Certain operations/features in the kernel relevant for running VMs
that do not work?

>
> 3. PMD and PUD level allocations for TLB performance: guestmemfs
> allocates PMD-sized pages to back files which improves TLB perf (caveat
> below!). PUD size allocations are a next step.
>
> 4. Device assignment: being able to use guestmemfs memory for
> VFIO/iommufd mappings, and allow those mappings to survive and continue
> to be used across kexec.
>
>
> Next steps
> =========
>
> The idea is that this patch series implements a minimal filesystem to
> provide the foundations for in-memory persistent across kexec files.
> One this foundation is in place it will be extended:
>
> 1. Improve the filesystem to be more comprehensive - currently it's just
> functional enough to demonstrate the main objective of reserved memory
> and persistence via KHO.
>
> 2. Build support for iommufd IOAS and HWPT persistence, and integrate
> that with guestmemfs. The idea is that if VMs have DMA devices assigned
> to them, DMA should continue running across kexec. A future patch series
> will add support for this in iommufd and connect iommufd to guestmemfs
> so that guestmemfs files can remain mapped into the IOMMU during kexec.
>
> 3. Support a guest_memfd interface to files so that they can be used for
> confidential computing without needing to mmap into userspace.
>
> 3. Gigantic PUD level mappings for even better TLB perf.
>
> Caveats
> =======
>
> There are a issues with the current implementation which should be
> solved either in this patch series or soon in follow-on work:
>
> 1. Although PMD-size allocations are done, PTE-level page tables are
> still created.

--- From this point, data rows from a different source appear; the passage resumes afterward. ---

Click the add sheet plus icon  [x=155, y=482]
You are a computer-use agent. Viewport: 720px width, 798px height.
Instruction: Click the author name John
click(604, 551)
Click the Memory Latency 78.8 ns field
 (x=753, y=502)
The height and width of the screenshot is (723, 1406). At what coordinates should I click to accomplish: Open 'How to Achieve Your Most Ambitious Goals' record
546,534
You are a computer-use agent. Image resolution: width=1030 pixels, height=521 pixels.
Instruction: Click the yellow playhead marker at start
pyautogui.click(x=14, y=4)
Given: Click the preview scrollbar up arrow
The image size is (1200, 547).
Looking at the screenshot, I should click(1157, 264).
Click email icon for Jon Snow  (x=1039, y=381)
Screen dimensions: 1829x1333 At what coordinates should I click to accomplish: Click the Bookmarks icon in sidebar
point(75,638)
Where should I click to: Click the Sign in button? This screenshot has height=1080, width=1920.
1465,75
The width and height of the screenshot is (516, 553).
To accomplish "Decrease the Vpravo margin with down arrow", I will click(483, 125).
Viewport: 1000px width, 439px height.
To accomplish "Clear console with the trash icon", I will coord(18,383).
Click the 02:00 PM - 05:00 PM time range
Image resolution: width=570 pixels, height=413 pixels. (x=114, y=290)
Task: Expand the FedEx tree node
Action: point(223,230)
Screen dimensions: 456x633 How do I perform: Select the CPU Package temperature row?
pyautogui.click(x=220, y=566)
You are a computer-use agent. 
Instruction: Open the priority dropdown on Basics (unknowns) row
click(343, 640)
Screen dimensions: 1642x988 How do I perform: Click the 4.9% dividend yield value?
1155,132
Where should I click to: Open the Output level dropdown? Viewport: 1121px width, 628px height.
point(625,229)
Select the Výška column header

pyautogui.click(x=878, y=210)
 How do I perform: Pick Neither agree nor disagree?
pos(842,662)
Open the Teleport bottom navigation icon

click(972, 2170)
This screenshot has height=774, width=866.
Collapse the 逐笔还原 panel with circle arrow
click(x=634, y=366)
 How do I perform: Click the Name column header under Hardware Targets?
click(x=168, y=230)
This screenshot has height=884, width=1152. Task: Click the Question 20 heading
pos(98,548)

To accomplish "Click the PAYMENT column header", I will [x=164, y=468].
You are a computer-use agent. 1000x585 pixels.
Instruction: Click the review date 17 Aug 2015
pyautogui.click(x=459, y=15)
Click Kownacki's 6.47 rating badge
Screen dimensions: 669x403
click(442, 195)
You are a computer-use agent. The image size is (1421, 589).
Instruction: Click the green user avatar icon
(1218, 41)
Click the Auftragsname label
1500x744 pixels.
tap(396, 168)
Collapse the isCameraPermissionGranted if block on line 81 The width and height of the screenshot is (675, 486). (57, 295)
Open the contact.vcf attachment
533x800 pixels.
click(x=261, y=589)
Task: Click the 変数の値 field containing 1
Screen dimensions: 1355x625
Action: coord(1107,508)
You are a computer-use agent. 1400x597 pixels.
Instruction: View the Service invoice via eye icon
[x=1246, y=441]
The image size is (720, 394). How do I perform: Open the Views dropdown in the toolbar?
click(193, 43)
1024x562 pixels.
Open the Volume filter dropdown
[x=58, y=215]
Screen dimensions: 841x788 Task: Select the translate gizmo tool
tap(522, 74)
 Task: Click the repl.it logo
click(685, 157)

This is because guestmemfs uses remap_pfn_range() to set
> up userspace pgtables. Currently remap_pfn_range() only creates
> PTE-level mappings. I suggest enhancing remap_pfn_range() to support
> creating higher level mappings where possible, by adding pmd_special
> and pud_special flags.

This might actually be beneficial.

Creating PTEs for userspace mappings would make it for UserfaultFD to
intercept at PAGE_SIZE granularity. A big pain point for Google with
using HugeTLB is the inability to use UsefaultFD to intercept at
PAGE_SIZE for the post-copy phase of VM Live Migration.

As long as the memory is physically contiguous it should be possible
for KVM to still map it into the guest with PMD or PUD mappings.
KVM/arm64 already even has support for that for VM_PFNMAP VMAs.